Directions
Using the records below, output the stretch that opens with the line containing "Screen dimensions: 1015x438" and closes with the line containing "Instruction: Decrease decimal", exactly and including both lines, with nothing more.

Provided records
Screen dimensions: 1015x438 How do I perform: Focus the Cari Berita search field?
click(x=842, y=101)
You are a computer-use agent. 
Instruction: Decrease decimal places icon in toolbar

==

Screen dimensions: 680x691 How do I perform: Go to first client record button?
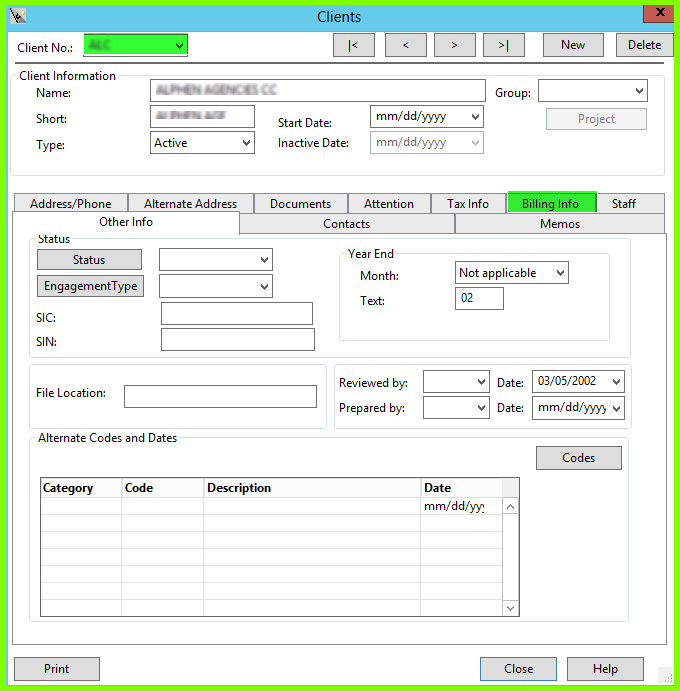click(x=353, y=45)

The completed task
Screen dimensions: 1015x438 How do I perform: Focus the Cari Berita search field?
click(x=842, y=101)
You are a computer-use agent. 
Instruction: Decrease decimal places icon in toolbar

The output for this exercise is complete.